╭─ Exercise inputs

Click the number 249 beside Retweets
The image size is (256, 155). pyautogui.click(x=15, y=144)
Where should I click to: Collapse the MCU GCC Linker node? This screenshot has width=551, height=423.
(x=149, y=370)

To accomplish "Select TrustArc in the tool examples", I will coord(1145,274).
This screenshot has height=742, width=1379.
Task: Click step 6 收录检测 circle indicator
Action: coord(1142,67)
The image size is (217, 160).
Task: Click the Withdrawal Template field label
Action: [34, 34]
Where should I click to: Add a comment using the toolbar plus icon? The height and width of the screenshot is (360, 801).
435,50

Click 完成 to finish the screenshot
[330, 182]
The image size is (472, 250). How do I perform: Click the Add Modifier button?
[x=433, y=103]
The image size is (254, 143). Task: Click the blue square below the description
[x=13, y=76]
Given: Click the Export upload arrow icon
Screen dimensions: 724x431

╰─

■ What you need to do ■
Each entry needs to be copied out exactly.

■ Your solution ■
Click the number 249 beside Retweets
The image size is (256, 155). pyautogui.click(x=15, y=144)
Where should I click to: Collapse the MCU GCC Linker node? This screenshot has width=551, height=423.
(x=149, y=370)

To accomplish "Select TrustArc in the tool examples", I will coord(1145,274).
This screenshot has height=742, width=1379.
Task: Click step 6 收录检测 circle indicator
Action: coord(1142,67)
The image size is (217, 160).
Task: Click the Withdrawal Template field label
Action: [34, 34]
Where should I click to: Add a comment using the toolbar plus icon? The height and width of the screenshot is (360, 801).
435,50

Click 完成 to finish the screenshot
[330, 182]
The image size is (472, 250). How do I perform: Click the Add Modifier button?
[x=433, y=103]
The image size is (254, 143). Task: Click the blue square below the description
[x=13, y=76]
Given: Click the Export upload arrow icon
Screen dimensions: 724x431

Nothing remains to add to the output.